In what may be eventual good news for future electric aviators, the U. S. Department of Energy (DOE) Advanced Research Projects Agency – Energy (ARPA-E) will award approximately $36 million to 22 projects to develop transformational electric vehicle (EV) energy storage systems using innovative chemistries, architectures and designs. ARPA-E also uses the term, “revolutionary.”
The series of awards is part of the RANGE program (Robust Affordable Next Generation Energy Storage Systems), intended “to enable a 3X increase in electric vehicle range (from ~80 to ~240 miles per charge) with a simultaneous price reduction of > 1/3 (to ~ $30,000). If successful, these vehicles will provide near cost and range parity to gasoline-powered ICE vehicles, ARPA-E said.”
“Transformational” comes straight from the CAFE phrase book, a hoped-for direction that goes beyond evolution to revolution in what comes next. A 3X battery at 1/3 the price would certainly be transformational, especially in aircraft use, making even ultralights plausible, and Light Sport Aircraft truly functional. Craft such as Pipistrel’s Panthera or Volta Volare would be brilliant in pure electric or hybrid mode with such improved batteries.
Part of the cost reduction would come from a more inclusive approach to battery and system design, improving EV driving range and reducing vehicle costs “by re-envisioning the total EV battery system, rather than working to increase the energy density of individual battery cells.”

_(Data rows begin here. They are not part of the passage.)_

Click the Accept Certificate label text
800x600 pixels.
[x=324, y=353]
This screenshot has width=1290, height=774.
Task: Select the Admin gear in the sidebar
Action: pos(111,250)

Green Car Congress notes that ARPA-E is not interested in incremental changes or “that have little potential to reduce system complexity, weight, and cost.” The University of California at San Diego will receive funding to make lighter, less costly batteries and find ways to incorporate them into the vehicle’s frame, something that involves a multi-disciplinary approach and expansive goals.
ARPA-E has created different categories for funding, with one for batteries varying from advanced aqueous lithium-ion batteries (University of Houston) to a water-based flow battery for EVs (General Electric). Another, involving battery and vehicle architectures, provides funding for “multifunctional battery chassis systems,” (Stanford University), “Low-Cost Electric Vehicle Battery Architecture,” Cloteam LLC, “Multifunctional Battery Systems for Electric Vehicles,” University of California, San Diego, “Multifunctional Cells for EVs,” Arizona State University, “Structural Battery Power Panels,” Pennsylvania State University, and “Impact-Tolerant EV Batteries,” Purdue University.
In the “Robust non-aqueous” category, ARPA-E has provided funding to Quallion for a battery that not only provides thermal and mechanical safeguards to prevent overcharging, overheating, and cell damage, but includes new components to isolate damage and reduce the need for additional packaging and shielding. Funding will also go to the Illinois Institute of Technology for a “nanoelectrofuel flow battery” for EVs that uses a high-energy density liquid as its electrode. This will require increasing the normally low, but stable energy density of such batteries. Taking up a similar challenge, the National Renewable Energy Laboratory (NREL) will devise new ways to use organic energy storage materials. Finally in this category, Oak Ridge National Laboratory (ORNL) will create an electrolyte that changes from liquid to solid when impacted, a novel approach to eliminating shielding that adds weight to conventional batteries.
Three private enterprises and one academic institution will receive funds for research on solid-state batteries. Ceramatec will develop a non-porous, high-conductivity ceramic membrane for lithium-sulfur batteries to minimize self-discharge, provide mechanical integrity, and extend battery life. Their new battery will include advanced electrolytes developed for this system.
Using low-cost, non-flammable, non-volatile materials, Solid Power, LLC will develop a solid-state battery with improved energy density and safety. Bettergy, reaching for the same goals, will create batteries with similar energy density to current offerings, but “enhanced strength and robustness.” Finally, the University of Maryland will work with ceramic materials and multi-layer processes to produce a solid state battery with lower weight and longer life.
ARPA-E’s hoped-for results are short of the 5X, 1/5th current cost battery former U. S. Secretary of Energy Steven Chu asked for last December. Other goals, a bit disparate from those expressed above, would be welcome in the EV community, including $125 per kilowatt hour batteries. Compare that to Electravia’s current prices per kW-hr of about $1,875 to $1,900, and ElectraFlyer’s of about $1,517 to $1,600 per kW-hr. Note these prices include battery management systems and packaging.
We can hope for an improved and broader range of energy storage products coming from this coordinated effort by government, academia and private enterprise, especially with the varied materials and approaches involved.